START Data for this task

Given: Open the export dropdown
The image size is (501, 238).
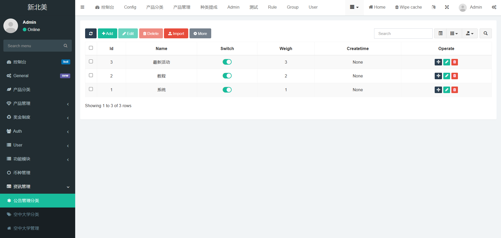Looking at the screenshot, I should point(469,33).
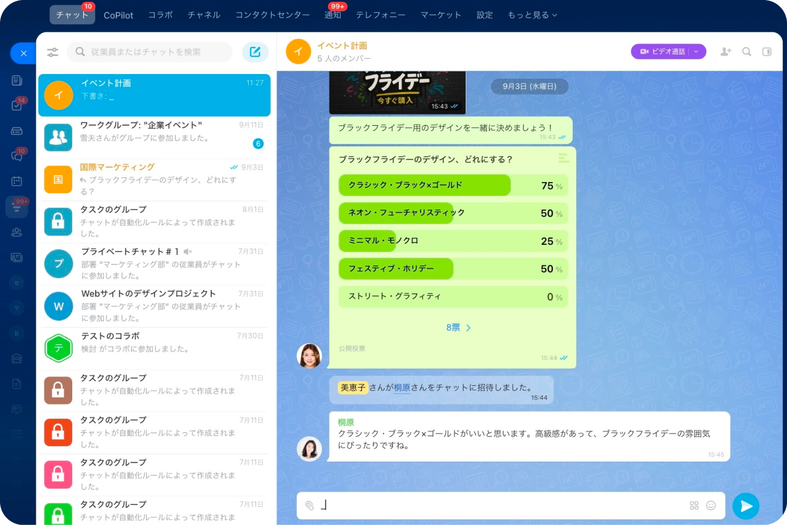This screenshot has width=787, height=525.
Task: Click the add member icon
Action: point(725,52)

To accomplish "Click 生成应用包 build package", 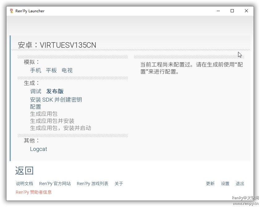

END Data for this task

**Exercise**:
Could each line of the data be written out exactly, with no pictures included?

**Task result**:
Given: Open the export dropdown
The image size is (501, 238).
Looking at the screenshot, I should point(469,33).
This screenshot has width=787, height=525.
Task: Click the add member icon
Action: point(725,52)

To accomplish "Click 生成应用包 build package", 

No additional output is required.